I’d bet you’ve certainly been asked to add advanced search features to your Web application, and often a full-text Google-like search.
During the development of an e-commerce of technology, we were asked to allow users to perform advanced research on the products, so that they could find, efficiently and completely, what they were looking for.
We tried the implementation of custom searches, based on the search of a given string on all the fields of an object. To optimize the time, we tried to add a cache layer between service and DB level in order to avoid stressing too much the DB, but we were not satisfied about the results. Then, We searched the market for third-party products that could fit our needs and, after an in-depth analysis, we have chosen to adopt ElasticSearch: a distributed, easily adaptable search engine that manages research and analysis, working on the REST protocol too, facilitating the extrapolation and transformation of data.
Specifically, we are talking about an open source full-text search engine based on Apache Lucene, with which manages the indexing of documents and research. Let’s try to understand what the basic concepts are.
ElasticSearch stores data in one or more indexes. The index of ES is quite similar to the SQL DB one, because we use it to store and read documents.
Document is the main entity of ElasticSearch world. It consists of a set of fields with names and one or more values. Each documents may have a set of fields and no schema or defined structure is given. It’s just a JSON object.
All documents are analyzed before being stored. This analysis process – called mapping – is performed by filtering data content (for instance, removing HTML tags) and tokenize it, so that documents are splitted in tokens.
Each document in ElasticSearch has a type. That allows to store various document types on the same index and get several mappings for several types.
A single instance of ElasticSearch server is called Node. A single node can be enough for a lot of cases of use, but sometimes you need to manage faults or maybe you have too data to manage with a single node. In that case, you can use a multi-node Cluster, a set of nodes working together to manage a heavier load than a single instance is not able to handle. You can configure a cluster so that, even if some nodes are not available, search and management feature are guaranteed.
To let cluster a right functioning, ElasticSearch spreads data over several physical indexes of Apache Lucene. These indexes are called Shard, and spreading process is called sharding. ElasticSearch automatically manages sharding so final user seems to be just a one big index.
Replica is a copy of shard that you can use to query in same mode of original shard.
Replicas provide to relieve the load on a single node that cannot handle all requests and provide greater data security because, if you lose data from the original shard, you can recover them on the replica.
ElasticSearch collects a lot of info about cluster state, index settings, and stores them into the gateway.
Architecturally, ElasticSearch, is based on some simple key concepts:
- Default settings and values are such that default configuration is enough to immediately use ElasticSearch;
- It works in a distributed way. Nodes become automatically parts of a cluster and, during setup, node tries to join the cluster;
- P2P architecture without SPOF (single point of failure). Nodes connect automatically to other machines of cluster to change data and mutual monitoring;
- It is easily scalable, either in capability either in data amount, by simply adding new nodes to the cluster;
- No restrictions in organizing data in the index. That allow users to modify data model without having any impact in search;
- NRT (Near Real Time) search and versioning. It’s impossible to avoid delay and difference between data located on different nodes, due to its distributed nature. For this reason, it provides versioning mechanisms;
When the ElasticSearch node starts, it uses multicast (or unicast, if configured) to find the other nodes in the same cluster and connect to them.

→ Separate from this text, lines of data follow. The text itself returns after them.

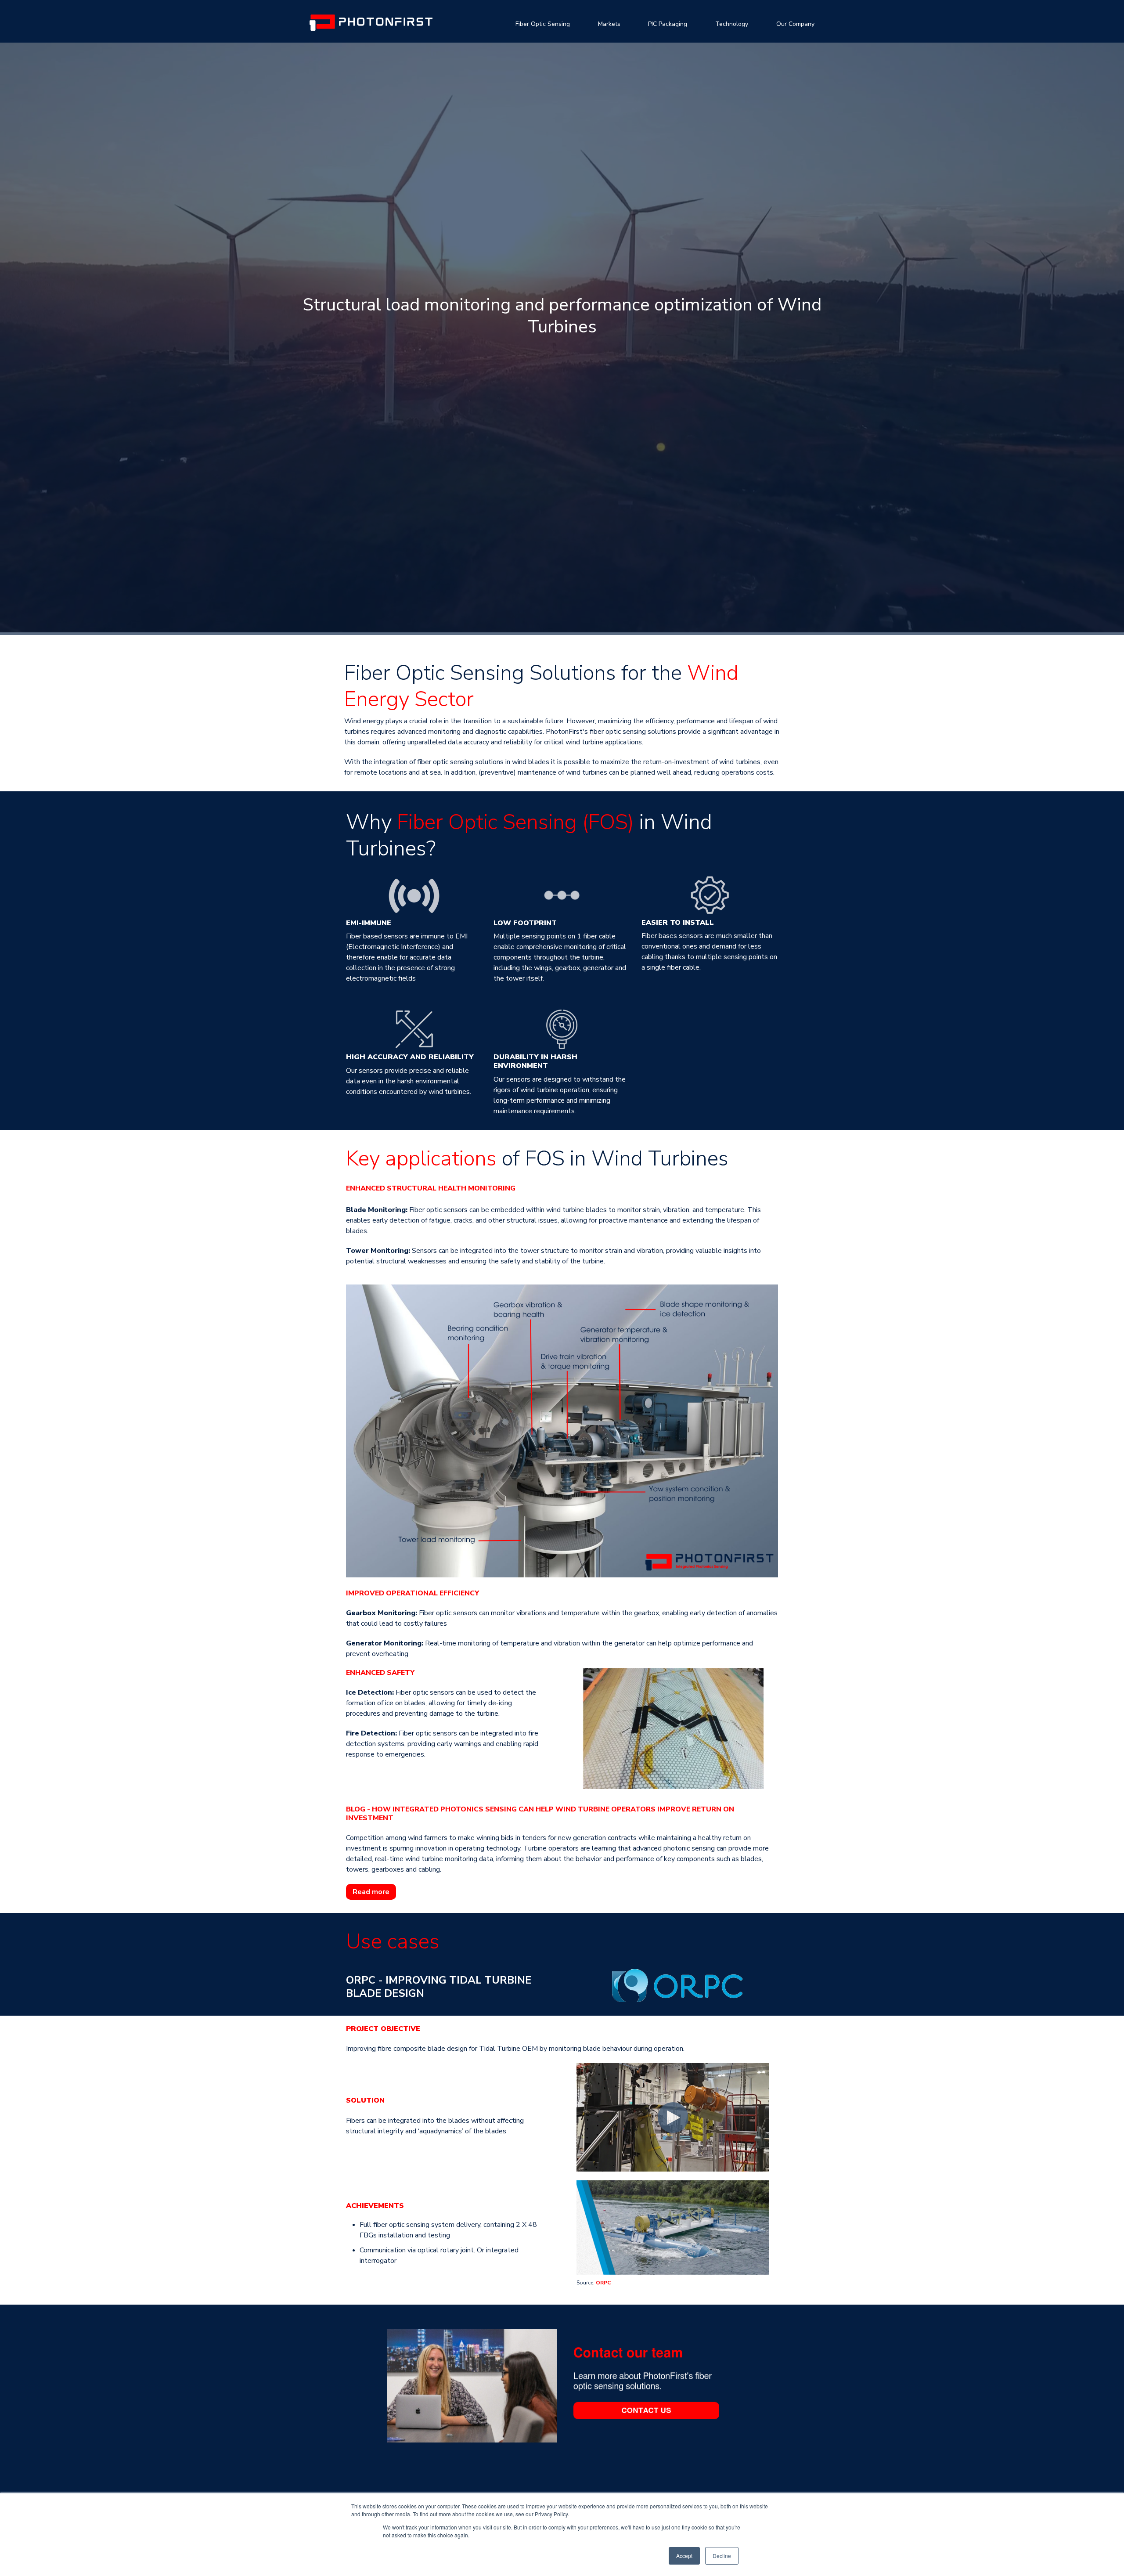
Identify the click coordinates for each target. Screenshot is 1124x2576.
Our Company (795, 24)
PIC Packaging (667, 24)
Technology (731, 24)
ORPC (603, 2282)
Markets (609, 24)
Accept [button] (684, 2555)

In a cluster, one node is chosen as master node. This node has responsibility to manage cluster state and process to assign shards to nodes. Master node read cluster state and, if needed, starts a recovery mode that allows to know which shards are available ad assign one of them as primary. In this way, the cluster seems to be working correctly even if it doesn’t have full resources available. Then, master node looks for duplicated shard and handles it as replicas.
During the standard functioning, master node checks if all availables node are working correctly. If one of them is not available for a configured range of time, this node is considered as broken and fault tolerance process runs. Main activity of fault tolerance is the balancement of cluster and shards of the broken node, and the assignment of a new node as responsible of those shards. Then, for each primary shard lose, it will be defined a new primary shard chosen between available replicas.

As mentioned, ElasticSearch provides some API REST that can be used by every system able to send HTTP request and receive HTTP response (all browsers and library for most of development frameworks).
ElasticSearch requests are send by some defined URLs containing. eventually, a JSON body. Responses are also JSON documents.
ElasticSearch provides four ways to indexing data.
- Index API: it allows to send a document to a defined index;
- Bulk API: it allows to send multiple documents over HTTP protocol;
- UDP bulk API: it allows to send multiple documents over any protocol (faster but less reliable);
- Plugin: executed on the node, they fetch data from external system.
It’s important to remember that indexing is just on the primary shard and not on its replicas, so that, if indexing request is sent to a node that doesn’t contain a primary shard or maybe contains its replica, request is forwarded to the main shard.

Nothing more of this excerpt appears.